TASK DIRECTIONS - Copy the entries from the start through the line containing "(941, 440).", swapping "screenshot" for "screen capture" and changing nothing else. Leave the pictures out.

Start of INFORMATION GIVEN

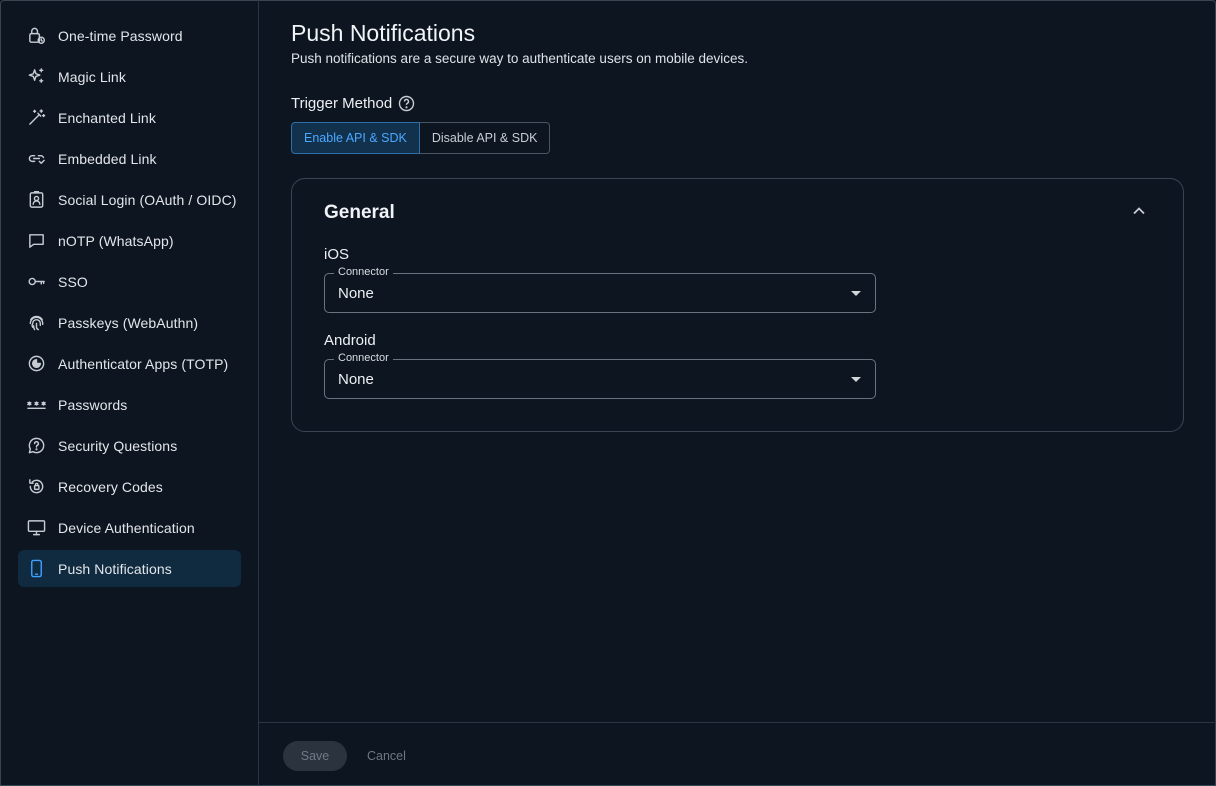  I want to click on enable-api-sdk-button: Enable API & SDK, so click(356, 138).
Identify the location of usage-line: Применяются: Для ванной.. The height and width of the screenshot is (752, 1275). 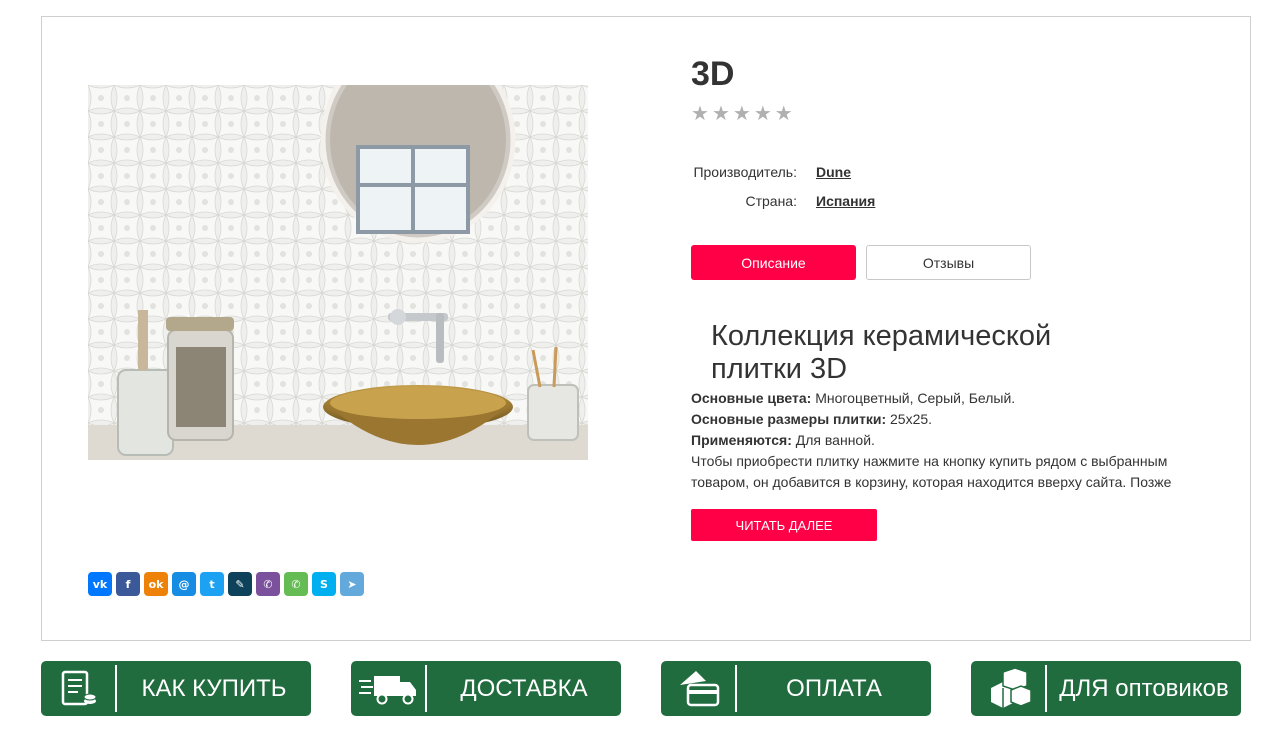
(941, 440).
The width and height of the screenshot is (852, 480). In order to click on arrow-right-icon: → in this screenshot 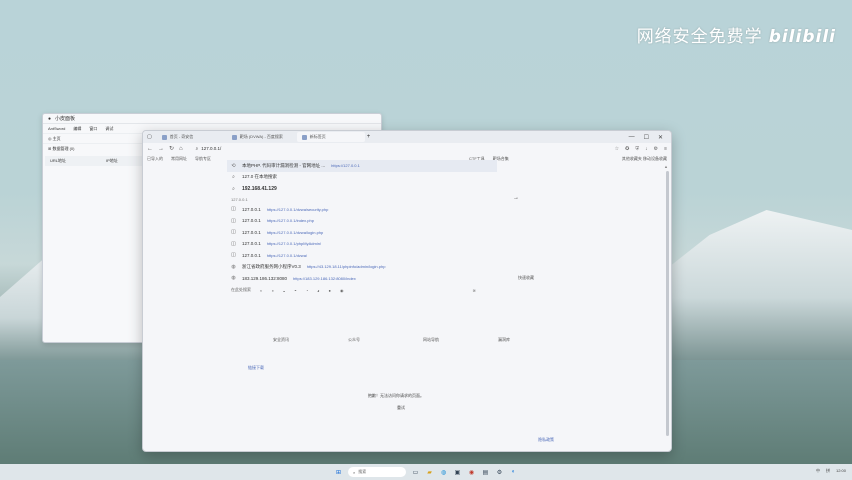, I will do `click(516, 198)`.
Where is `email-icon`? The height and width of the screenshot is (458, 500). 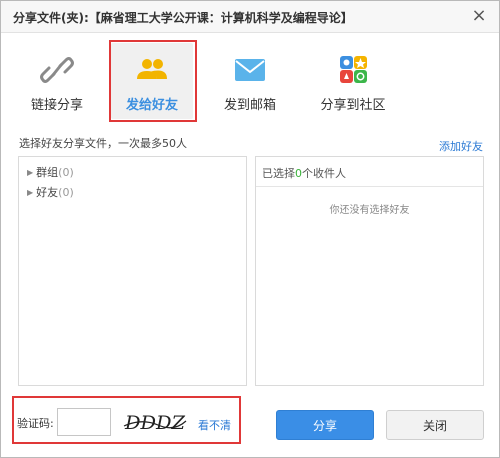
email-icon is located at coordinates (250, 70).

End of INFORMATION GIVEN

SOLUTION TO THIS EXERCISE -
  I want to click on enable-api-sdk-button: Enable API & SDK, so click(356, 138).
Identify the location of usage-line: Применяются: Для ванной.. The height and width of the screen capture is (752, 1275). 
(941, 440).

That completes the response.